Another species is grown in mountain valleys at much lower altitudes (800 to 1,000 metres). Eventually several of these ancestral species hybridized, either naturally or with the (either deliberate or inadvertent) aid of early Andean farmers. There is great diversity for shape and colour among the ancient Andean cultivars.

As was the case with the domestication of other crop plants and animals in other regions of the world, the emerging agricultural lifestyle in the Andes resulted in greater food production, which in turn stimulated population growth, development of cities, technology, crafts, arts, sciences, political centralization (including kings and bureaucrats), soldiers and other pursuits.

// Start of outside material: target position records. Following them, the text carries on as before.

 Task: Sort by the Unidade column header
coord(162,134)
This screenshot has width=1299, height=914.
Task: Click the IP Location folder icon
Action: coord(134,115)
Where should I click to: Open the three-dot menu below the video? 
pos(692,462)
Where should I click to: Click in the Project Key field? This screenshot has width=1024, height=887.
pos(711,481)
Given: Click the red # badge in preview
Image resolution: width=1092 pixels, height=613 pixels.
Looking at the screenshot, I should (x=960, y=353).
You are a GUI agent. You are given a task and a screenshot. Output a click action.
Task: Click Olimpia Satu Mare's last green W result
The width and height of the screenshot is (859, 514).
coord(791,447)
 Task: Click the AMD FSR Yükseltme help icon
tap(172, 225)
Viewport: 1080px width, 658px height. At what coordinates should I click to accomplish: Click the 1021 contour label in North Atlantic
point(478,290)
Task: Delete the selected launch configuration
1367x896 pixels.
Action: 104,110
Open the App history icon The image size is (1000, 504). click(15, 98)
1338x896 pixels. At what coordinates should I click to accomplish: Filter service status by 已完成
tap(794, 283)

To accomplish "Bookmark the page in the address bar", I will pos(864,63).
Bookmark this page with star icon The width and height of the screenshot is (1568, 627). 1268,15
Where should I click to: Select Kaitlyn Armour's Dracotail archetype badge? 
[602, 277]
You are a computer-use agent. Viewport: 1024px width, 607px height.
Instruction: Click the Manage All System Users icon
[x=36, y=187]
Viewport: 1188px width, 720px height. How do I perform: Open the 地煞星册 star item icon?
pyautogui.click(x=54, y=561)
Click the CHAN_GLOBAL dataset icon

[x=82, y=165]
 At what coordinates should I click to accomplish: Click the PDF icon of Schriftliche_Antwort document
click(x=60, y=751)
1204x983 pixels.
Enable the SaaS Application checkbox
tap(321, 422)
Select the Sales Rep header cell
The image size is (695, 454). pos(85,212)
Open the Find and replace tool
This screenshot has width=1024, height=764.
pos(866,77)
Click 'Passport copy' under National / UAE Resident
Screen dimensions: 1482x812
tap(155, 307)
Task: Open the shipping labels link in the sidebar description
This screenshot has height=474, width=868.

There is a great diversity of shape and colour among ancient Andean potato cultivars. Photo: International Potato Center.

The Incas adopted and improved upon the agricultural advances of previous highland civilizations, which often included the construction of terraces. Another major piece of technology invented by the Incas is the “chaquitaclla” or foot plough, which is still in use today in some areas.

The potato was the major staple food of the Inca Empire, which had a population of 12 million people and stretched for 4,000 kilometres in South America. The crop gradually diffused from Peru to the rest of the Andes and beyond. Pictures of potato plants and tubers on ancient pottery demonstrate that the potato was cultivated for thousands of years before the Spanish conquistadors reached South America.

The origin of the European potato has recently been traced from the Andean highlands to Chile where it (inadvertently) became more adapted to growing under day lengths similar to those in Europe. From Chile, the potato travelled to the Canary Islands in the Atlantic Ocean and eventually to the European mainland where it grew to become an important food crop.

Women sowing potatoes in Chimborazo, Ecuador. Photo: Jean-Louis Gonterre, International Potato Center.